Biggest developers in Hong Kong and China best placed to withstand rise in rates

Hong Kong conditions are attractive but yuan weakness dictates selective and long term China strategy

PUBLISHED : Wednesday, 16 December, 2015, 11:30am
UPDATED : Wednesday, 16 December, 2015, 11:30am

The property sector is under the spotlight as monetary policy shifts and the yuan slides, and analysts are banking on big names to maintain profitability.

Local developers have outperformed their mainland counterparts in recent weeks as it emerges the Hong Kong Monetary Authority may not immediately follow a US increase in interest rates, Jefferies analysts say.

Hong Kong’s ability to delay or even resist a mild rate hike was established in August when the unexpected yuan devaluation spurred asset reallocation and a surge in demand for Hong Kong dollars.

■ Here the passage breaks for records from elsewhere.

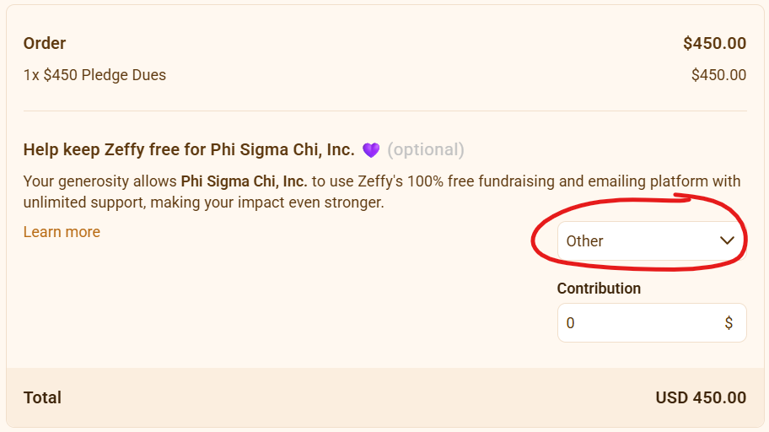This screenshot has height=432, width=769.
Task: Click the "Order" heading
Action: (45, 43)
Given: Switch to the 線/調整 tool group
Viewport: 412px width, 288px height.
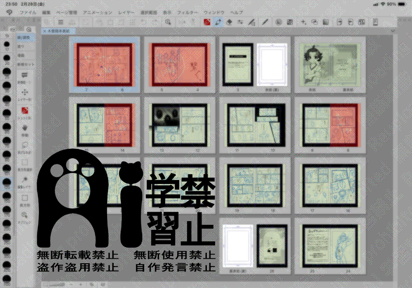Looking at the screenshot, I should point(26,38).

The aggregate balance in the banking system is up 78 per cent year to date, and the current loan to deposit ratio of 78.4 per cent compares favourably to 85.3 per cent during the last rate hike cycle, Jefferies says.

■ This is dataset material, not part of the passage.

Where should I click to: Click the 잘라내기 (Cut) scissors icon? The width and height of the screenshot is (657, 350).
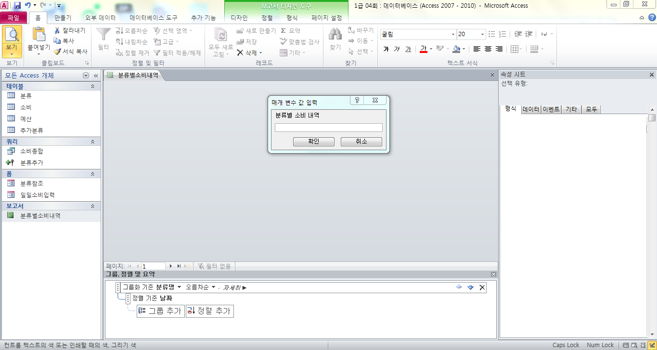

Even if developer margins are eroded by falling home prices, as many predict, Jefferies says the strong dollar and continuing low rates should drive sales – positioning the likes of Cheung Kong Property Holdings and Sun Hung Kai Property, which have flats launching soon, to lock in earnings.

“We believe this is a major top-down catalyst to attract buy flow into Hong Kong property stocks that have been oversold,” said Jefferies equity analyst Venant Chiang.

But for China’s developers, which are highly leveraged and carry significant proportions of US dollar denominated debt, yuan devaluation is bad news, notwithstanding official support for the sector.

“Based on recent meetings, most investors are not fully comfortable with the bullish view on China property that is related to policy stimulus,” Chiang said.

The onshore yuan is down 3.8 per cent in the second half of 2015, while the offshore yuan has dropped 4.9 per cent. The consensus says the yuan will come under further pressure as rising US rates trigger mainland capital outflows.

Jefferies calculates that a further 5 per cent devaluation will jeopardise 21 per cent of major developers’ net profits. It will also decrease net asset values by 6.5 per cent and increase net gearing by 6 percentage points, on average.

Decreased equity reserves are also pushing up gearing, but the negatives are partly offset by relaxation in the domestic bond market, which has seen over 200 billion yuan in new property bonds issued this year and pushed average borrowing costs down by 1 to 2 percentage points.

However, Chiang points out those funds can’t be repatriated to repay overseas debt – including the US$30 billion in offshore bonds due to expire between 2016 and 2018.

Jefferies recommends holding Hong Kong stocks of large established players China Overseas Land and Investment, China Resources Land, Greentown China Holdings, China Jinmao and Shenzhen Investment.

Daiwa analysts also take a long view, favouring China Overseas Land and Investment and China Resources Land which have achieved 92 and 100 per cent of their yearly sales targets, respectively.

“We believe that the China property industry is moving towards a new era that should present profit potential to stronger players that can manage the business well,” said Daiwa analyst Jonas Kan.